━━ INFORMATION ━━

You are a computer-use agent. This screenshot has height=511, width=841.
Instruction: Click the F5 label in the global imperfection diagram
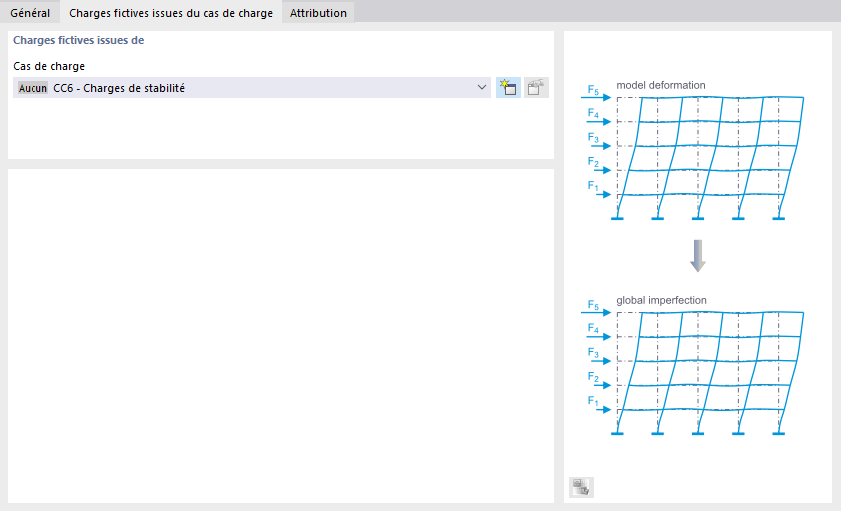(x=593, y=305)
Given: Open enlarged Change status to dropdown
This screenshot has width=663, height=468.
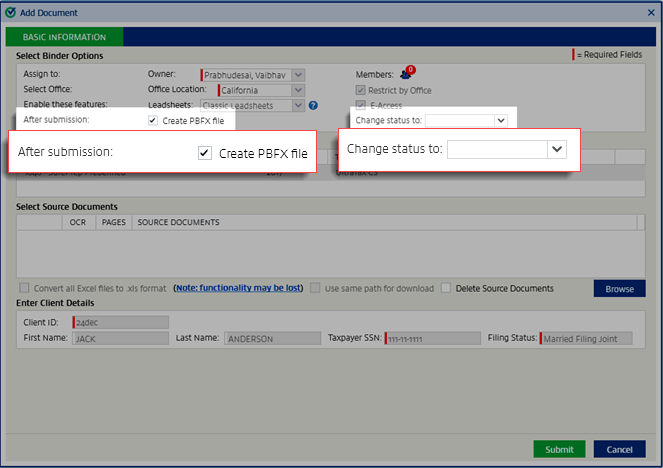Looking at the screenshot, I should pyautogui.click(x=557, y=149).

━━━

_TASK TO COMPLETE_
Repeat the material above in full and exactly, omitting the pictures.

_WRITTEN RESPONSE_
You are a computer-use agent. This screenshot has height=511, width=841.
Instruction: Click the F5 label in the global imperfection diagram
(x=593, y=305)
Given: Open enlarged Change status to dropdown
This screenshot has width=663, height=468.
Looking at the screenshot, I should pyautogui.click(x=557, y=149).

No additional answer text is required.